**Exercise:** Only lines that contain the word "computer" belong in the answer; copy them from the records below.

Stored data:

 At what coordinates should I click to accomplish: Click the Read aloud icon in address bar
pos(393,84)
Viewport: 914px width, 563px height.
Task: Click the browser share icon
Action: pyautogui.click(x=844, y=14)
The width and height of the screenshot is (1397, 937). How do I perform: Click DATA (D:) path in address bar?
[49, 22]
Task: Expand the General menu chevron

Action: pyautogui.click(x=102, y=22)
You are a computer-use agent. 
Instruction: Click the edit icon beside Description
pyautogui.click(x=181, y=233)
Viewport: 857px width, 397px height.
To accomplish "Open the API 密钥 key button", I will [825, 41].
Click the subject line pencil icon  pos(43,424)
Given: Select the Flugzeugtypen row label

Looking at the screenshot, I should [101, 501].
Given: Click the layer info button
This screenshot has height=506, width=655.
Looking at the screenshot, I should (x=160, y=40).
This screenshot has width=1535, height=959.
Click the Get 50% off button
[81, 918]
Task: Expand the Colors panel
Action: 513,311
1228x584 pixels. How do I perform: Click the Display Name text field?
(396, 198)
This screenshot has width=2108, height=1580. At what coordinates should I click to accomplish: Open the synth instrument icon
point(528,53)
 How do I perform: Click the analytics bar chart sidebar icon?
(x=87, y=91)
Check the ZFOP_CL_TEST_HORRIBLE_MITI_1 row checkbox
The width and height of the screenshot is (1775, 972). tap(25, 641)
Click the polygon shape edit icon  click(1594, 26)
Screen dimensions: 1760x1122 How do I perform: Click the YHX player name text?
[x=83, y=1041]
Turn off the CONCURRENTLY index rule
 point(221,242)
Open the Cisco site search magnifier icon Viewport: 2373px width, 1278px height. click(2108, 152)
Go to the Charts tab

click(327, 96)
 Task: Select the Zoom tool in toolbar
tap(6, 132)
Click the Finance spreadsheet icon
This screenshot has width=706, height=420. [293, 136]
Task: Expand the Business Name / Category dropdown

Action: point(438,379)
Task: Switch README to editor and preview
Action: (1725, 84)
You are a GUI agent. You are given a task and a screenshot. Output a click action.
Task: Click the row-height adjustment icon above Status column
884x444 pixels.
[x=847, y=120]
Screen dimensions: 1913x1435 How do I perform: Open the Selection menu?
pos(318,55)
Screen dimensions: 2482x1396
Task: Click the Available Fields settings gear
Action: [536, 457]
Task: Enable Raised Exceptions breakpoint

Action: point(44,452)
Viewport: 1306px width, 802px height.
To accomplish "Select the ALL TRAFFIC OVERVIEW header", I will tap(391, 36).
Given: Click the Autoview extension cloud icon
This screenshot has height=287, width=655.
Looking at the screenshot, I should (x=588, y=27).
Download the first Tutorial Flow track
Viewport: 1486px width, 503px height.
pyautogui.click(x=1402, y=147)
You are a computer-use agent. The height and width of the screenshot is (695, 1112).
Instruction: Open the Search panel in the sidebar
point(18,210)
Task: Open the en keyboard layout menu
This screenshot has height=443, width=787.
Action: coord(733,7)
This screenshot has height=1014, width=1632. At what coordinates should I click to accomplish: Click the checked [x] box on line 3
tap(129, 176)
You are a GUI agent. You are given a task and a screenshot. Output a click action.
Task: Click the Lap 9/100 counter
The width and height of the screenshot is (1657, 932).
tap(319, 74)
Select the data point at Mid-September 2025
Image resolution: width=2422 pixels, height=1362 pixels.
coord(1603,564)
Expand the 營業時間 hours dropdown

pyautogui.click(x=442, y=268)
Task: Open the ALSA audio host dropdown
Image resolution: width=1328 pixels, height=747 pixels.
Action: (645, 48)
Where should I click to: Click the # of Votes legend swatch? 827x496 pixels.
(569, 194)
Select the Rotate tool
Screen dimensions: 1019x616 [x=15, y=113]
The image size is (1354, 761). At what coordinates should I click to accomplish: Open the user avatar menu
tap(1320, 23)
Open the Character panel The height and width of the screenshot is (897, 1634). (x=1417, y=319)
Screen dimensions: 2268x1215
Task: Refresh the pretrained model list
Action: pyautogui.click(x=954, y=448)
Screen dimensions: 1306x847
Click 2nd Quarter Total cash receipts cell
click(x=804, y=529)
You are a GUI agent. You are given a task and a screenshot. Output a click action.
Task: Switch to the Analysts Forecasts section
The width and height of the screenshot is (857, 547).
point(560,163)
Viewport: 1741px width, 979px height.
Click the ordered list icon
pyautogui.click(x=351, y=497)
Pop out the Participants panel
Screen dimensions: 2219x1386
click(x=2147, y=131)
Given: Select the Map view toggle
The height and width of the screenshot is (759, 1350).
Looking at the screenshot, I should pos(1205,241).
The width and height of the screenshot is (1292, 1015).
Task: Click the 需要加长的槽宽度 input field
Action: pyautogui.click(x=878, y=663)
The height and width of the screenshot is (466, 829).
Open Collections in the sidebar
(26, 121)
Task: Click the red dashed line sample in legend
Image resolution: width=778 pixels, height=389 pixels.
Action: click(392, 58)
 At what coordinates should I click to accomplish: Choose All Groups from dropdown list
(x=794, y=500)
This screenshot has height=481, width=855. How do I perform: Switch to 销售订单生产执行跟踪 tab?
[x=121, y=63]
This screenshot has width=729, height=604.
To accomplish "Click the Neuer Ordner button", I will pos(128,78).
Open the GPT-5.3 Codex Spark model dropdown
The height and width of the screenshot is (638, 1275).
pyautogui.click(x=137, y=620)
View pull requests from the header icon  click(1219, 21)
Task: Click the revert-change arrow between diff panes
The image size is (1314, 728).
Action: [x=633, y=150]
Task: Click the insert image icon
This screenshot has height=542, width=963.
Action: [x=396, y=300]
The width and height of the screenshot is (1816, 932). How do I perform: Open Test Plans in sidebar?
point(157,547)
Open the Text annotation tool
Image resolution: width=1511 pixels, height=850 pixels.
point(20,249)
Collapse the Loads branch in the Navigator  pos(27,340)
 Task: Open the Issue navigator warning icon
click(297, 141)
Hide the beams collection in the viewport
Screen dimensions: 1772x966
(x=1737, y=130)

**Output for this task:**
You are a computer-use agent. 
You are a computer-use agent. The height and width of the screenshot is (695, 1112).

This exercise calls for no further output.